Celui-ci pourrait traiter de l’équilibre entre évaluation périodique du chercheur et liberté de ce dernier, comme le précise la résolution de l’UNESCO (1974). Il devrait également clarifier la notion de propriété intellectuelle (individuelle ou institutionnelle) des idées et des fruits du travail du chercheur.

La création récente de réseaux européens d’excellence[4] (6ème programme-cadre) pourrait devenir un des terrains expérimentaux de l’élaboration de normes communes en matière d’emploi à long terme, via la diversité des institutions et les entreprises associées.

3. Code de conduite pour le recrutement des chercheurs

Le code de conduite pour le recrutement des chercheurs est un instrument important pour faciliter l’accès aux emplois de chercheur dans les pays européens.

Il devrait être discuté et mis au point avec les partenaires sociaux et devrait aborder les questions suivantes :

·        le libre accès aux offres d’emploi,

·        l’information sur les conditions de travail et de vie,

·        la transparence des procédures de recrutement,

·        aucune discrimination,

·        le principe de reconnaissance mutuelle des diplômes, des compétences et des qualifications[5],

·        l’accès aux données personnelles et à la justification de la décision,

·        un suivi et un processus d’évaluation de la mise en œuvre du code de conduite avec les différentes parties prenantes concernées.

4. Étapes suivantes

Les efforts nécessaires pour élargir les perspectives nationales ne sont pas aisés. L’objectif est de rassembler les connaissances humaines de diverses personnes, organisations et pays et d’établir un véritable espace européen de l’emploi pour les chercheurs.

Nos efforts se doivent de renforcer la confiance des chercheurs dans leur avenir européen et la confiance des citoyens européens dans la science et la technologie.

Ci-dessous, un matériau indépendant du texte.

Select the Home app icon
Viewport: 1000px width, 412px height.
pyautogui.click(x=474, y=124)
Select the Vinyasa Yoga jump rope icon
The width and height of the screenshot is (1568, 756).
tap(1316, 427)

Des difficultés existent bel et bien. Leurs origines sont variées et elles procèdent de diverses institutions et organisations. Il est important d’effectuer les modifications nécessaires avec l’aide et la participation de ceux qui sont directement concernés. Dans ce contexte, les syndicats qui représentent les chercheurs au niveau national comme européen sont des acteurs indispensables. EUROCADRES s’engage à prendre part à ces processus.

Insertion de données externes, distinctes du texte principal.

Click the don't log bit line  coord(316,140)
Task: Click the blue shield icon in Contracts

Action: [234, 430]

1 EUROCADRES – Conseil des cadres européens – est reconnu par les institutions européennes comme partenaire social européen. Il regroupe 5 millions de cadres en Europe, organisés de diverses manières, dans tous les secteurs publics et privés de l’industrie, les services et les autorités publiques. C’est une organisation associée à la CES. Pour plus d’informations, veuillez contacter Dirk Ameel au Secrétariat d’EUROCADRES, Boulevard du Roi Albert II, 5, B – 1210 Bruxelles, tél. : +322 224 0730, fax : +322 224 0733, email : sat@eurocadres.org

[2] EURES : Service européen de l’emploi.

[3] Remarquez que des instruments similaires ont déjà été définis pour les niveaux intermédiaires des qualifications et que le vaste mouvement vers le domaine de l’enseignement supérieur (le processus de Bologne) soutient la faisabilité d’une telle procédure.

[4] Une recommandation pourrait être formulée en direction des Comités exécutifs NoE.

[5] Notamment les brevets d’invention, les qualifications acquises dans d’autres systèmes de recherche publics ou privés et dans l’enseignement supérieur et technique ainsi que les responsabilités exercées et l’aptitude en gestion du personnel.